The School of Informatics, Computing, and Cyber Systems, Northern Arizona University, 1295 S Knoles Dr., Flagstaff, Arizona, 86001, USA.
Pathogen and Microbiome Institute, Northern Arizona University, 1395 S Knoles Dr., Flagstaff, Arizona, 86001, USA.
BMC Bioinformatics. 2018 Jun 11;19(1):222. doi: 10.1186/s12859-018-2225-z.

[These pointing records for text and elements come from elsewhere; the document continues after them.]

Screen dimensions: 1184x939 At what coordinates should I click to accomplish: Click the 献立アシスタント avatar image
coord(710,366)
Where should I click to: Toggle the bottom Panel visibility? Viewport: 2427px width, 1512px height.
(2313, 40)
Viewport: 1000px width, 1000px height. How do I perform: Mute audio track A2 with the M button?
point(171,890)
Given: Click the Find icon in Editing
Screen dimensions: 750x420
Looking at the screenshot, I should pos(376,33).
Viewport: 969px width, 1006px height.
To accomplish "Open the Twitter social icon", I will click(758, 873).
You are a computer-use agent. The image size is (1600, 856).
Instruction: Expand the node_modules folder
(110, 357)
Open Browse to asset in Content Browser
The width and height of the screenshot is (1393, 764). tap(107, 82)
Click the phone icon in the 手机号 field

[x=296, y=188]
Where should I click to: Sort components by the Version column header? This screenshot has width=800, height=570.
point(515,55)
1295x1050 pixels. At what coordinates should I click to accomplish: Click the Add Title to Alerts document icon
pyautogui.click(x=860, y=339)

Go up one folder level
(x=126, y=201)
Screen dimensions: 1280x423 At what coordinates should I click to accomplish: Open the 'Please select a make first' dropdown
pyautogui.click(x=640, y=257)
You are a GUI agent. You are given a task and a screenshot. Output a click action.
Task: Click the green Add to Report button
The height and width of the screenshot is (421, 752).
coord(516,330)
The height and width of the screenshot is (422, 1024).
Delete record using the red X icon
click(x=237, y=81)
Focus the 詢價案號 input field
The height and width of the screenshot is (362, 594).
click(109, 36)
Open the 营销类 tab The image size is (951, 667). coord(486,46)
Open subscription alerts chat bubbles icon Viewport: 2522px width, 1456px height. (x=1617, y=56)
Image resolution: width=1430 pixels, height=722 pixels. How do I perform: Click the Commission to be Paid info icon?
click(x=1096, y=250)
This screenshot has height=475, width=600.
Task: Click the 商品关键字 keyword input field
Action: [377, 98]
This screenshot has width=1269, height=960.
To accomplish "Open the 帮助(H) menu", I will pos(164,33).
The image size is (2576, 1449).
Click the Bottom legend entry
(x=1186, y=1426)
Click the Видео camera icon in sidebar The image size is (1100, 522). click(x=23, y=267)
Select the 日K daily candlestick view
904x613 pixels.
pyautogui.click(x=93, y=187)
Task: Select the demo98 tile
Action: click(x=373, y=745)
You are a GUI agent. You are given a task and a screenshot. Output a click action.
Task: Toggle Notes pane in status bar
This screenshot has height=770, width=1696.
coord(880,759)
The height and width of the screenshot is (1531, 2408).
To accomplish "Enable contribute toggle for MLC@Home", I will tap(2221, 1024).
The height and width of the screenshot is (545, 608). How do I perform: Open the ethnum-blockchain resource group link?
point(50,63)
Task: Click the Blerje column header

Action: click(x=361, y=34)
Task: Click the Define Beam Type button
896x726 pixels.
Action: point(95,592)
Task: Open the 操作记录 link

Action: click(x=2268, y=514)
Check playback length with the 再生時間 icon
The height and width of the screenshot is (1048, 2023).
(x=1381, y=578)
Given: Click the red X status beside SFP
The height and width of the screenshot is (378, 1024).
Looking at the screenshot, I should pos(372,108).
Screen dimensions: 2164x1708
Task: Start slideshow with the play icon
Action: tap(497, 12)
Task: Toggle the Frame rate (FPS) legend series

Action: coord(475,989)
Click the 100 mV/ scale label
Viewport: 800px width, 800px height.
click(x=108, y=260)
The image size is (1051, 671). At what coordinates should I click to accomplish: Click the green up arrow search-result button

Targeted PCR amplicon sequencing (TAS) techniques provide a sensitive, scalable, and cost-effective way to query and identify closely related bacterial species and strains. Typically, this is accomplished by targeting housekeeping genes that provide resolution down to the family, genera, and sometimes species level. Unfortunately, this level of resolution is not sufficient in many applications where strain-level identification of bacteria is required (biodefense, forensics, clinical diagnostics, and outbreak investigations). Adding more genomic targets will increase the resolution, but the challenge is identifying the appropriate targets. VaST was developed to address this challenge by finding the minimum number of targets that, in combination, achieve maximum strain-level resolution for any strain complex. The final combination of target regions identified by the algorithm produce a unique haplotype for each strain which can be used as a fingerprint for identifying unknown samples in a TAS assay. VaST ensures that the targets have conserved primer regions so that the targets can be amplified in all of the known strains and it also favors the inclusion of targets with basal variants which makes the set more robust when identifying previously unseen strains.
We analyzed VaST's performance using a number of different pathogenic species that are relevant to human disease outbreaks and biodefense. The number of targets required to achieve full resolution ranged from 20 to 88% fewer sites than what would be required in the worst case and most of the resolution is achieved within the first 20 targets. We computationally and experimentally validated one of the VaST panels and found that the targets led to accurate phylogenetic placement of strains, even when the strains were not a part of the original panel design.
VaST is an open source software that, when provided a set of variant sites, can find the minimum number of sites that will provide maximum resolution of a strain complex, and it has many different run-time options that can accommodate a wide range of applications. VaST can be an effective tool in the design of strain identification panels that, when combined with TAS technologies, offer an efficient and inexpensive strain typing protocol.
靶向 PCR 扩增子测序 (TAS) 技术提供了一种敏感、可扩展且具有成本效益的方法来查询和识别密切相关的细菌物种和菌株。通常,这是通过靶向提供分辨率达到家族、属,有时甚至种水平的管家基因来完成的。不幸的是,在需要细菌菌株鉴定的许多应用中,这种分辨率是不够的(生物防御、法医、临床诊断和疫情调查)。添加更多的基因组靶标将提高分辨率,但挑战在于确定合适的靶标。VaST 的开发是为了解决这一挑战,通过找到组合起来为任何菌株复合物实现最大菌株分辨率的最小靶标数量。算法确定的目标区域的最终组合为每个菌株生成一个独特的单倍型,可用于在 TAS 测定中识别未知样本。VaST 确保目标具有保守的引物区域,以便在所有已知菌株中扩增目标,并且还倾向于包含具有基础变体的目标,这使得在识别以前未见的菌株时,该集合更健壮。
我们使用与人类疾病爆发和生物防御相关的许多不同致病性物种分析了 VaST 的性能。实现完全分辨率所需的目标数量比最糟糕情况下所需的目标数量少 20%至 88%,并且大部分分辨率在 20 个目标内实现。我们通过计算和实验验证了 VaST 面板之一,发现即使菌株不是原始面板设计的一部分,目标也能准确地进行菌株的系统发育定位。
VaST 是一个开源软件,当提供一组变体位点时,它可以找到提供菌株复合物最大分辨率的最小数量的位点,并且它有许多不同的运行时选项,可以适应广泛的应用。当与 TAS 技术结合使用时,VaST 可以成为菌株识别面板设计的有效工具,提供一种高效且廉价的菌株分型方案。